[Saved data entries]

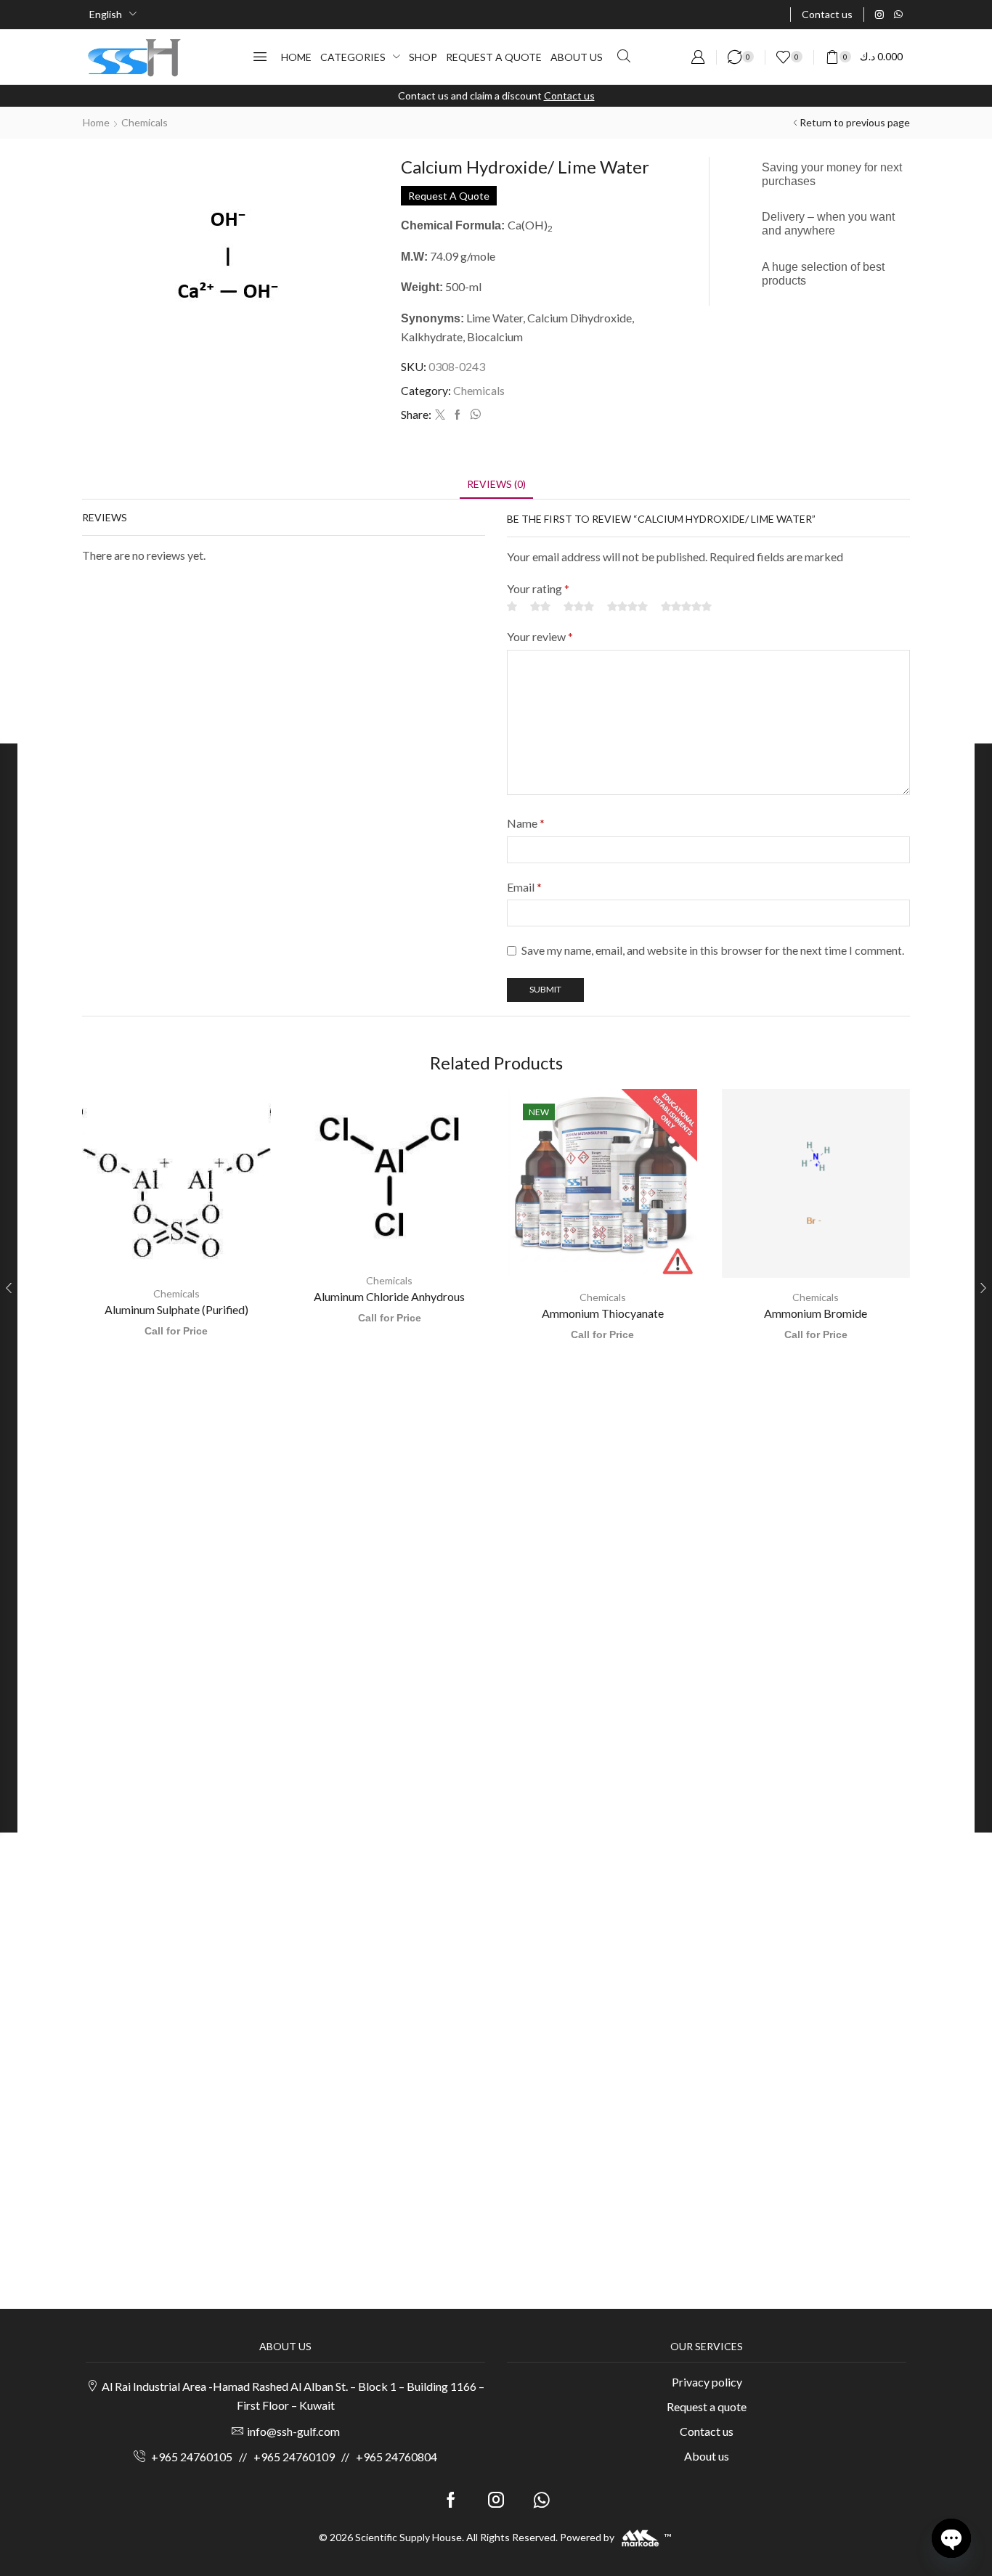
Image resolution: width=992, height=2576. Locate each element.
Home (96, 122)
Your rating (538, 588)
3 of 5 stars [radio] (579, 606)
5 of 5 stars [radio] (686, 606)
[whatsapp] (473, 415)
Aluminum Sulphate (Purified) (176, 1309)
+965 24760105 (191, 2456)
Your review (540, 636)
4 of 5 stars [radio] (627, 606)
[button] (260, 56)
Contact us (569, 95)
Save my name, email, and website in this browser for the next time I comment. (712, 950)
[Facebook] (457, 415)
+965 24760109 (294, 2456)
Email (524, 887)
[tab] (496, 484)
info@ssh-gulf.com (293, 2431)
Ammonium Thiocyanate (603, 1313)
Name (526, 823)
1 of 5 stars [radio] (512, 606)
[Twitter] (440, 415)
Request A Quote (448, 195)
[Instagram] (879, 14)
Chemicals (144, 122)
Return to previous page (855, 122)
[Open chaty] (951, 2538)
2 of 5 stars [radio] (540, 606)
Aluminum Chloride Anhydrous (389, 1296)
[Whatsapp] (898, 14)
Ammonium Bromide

Aim of the exercise.
Retype the records above exactly, leaving every picture out of your copy.

Response to the task.
Image resolution: width=992, height=2576. Locate each element.
Home (96, 122)
Your rating (538, 588)
3 of 5 stars [radio] (579, 606)
5 of 5 stars [radio] (686, 606)
[whatsapp] (473, 415)
Aluminum Sulphate (Purified) (176, 1309)
+965 24760105 (191, 2456)
Your review (540, 636)
4 of 5 stars [radio] (627, 606)
[button] (260, 56)
Contact us (569, 95)
Save my name, email, and website in this browser for the next time I comment. (712, 950)
[Facebook] (457, 415)
+965 24760109 (294, 2456)
Email (524, 887)
[tab] (496, 484)
info@ssh-gulf.com (293, 2431)
Ammonium Thiocyanate (603, 1313)
Name (526, 823)
1 of 5 stars [radio] (512, 606)
[Twitter] (440, 415)
Request A Quote (448, 195)
[Instagram] (879, 14)
Chemicals (144, 122)
Return to previous page (855, 122)
[Open chaty] (951, 2538)
2 of 5 stars [radio] (540, 606)
Aluminum Chloride Anhydrous (389, 1296)
[Whatsapp] (898, 14)
Ammonium Bromide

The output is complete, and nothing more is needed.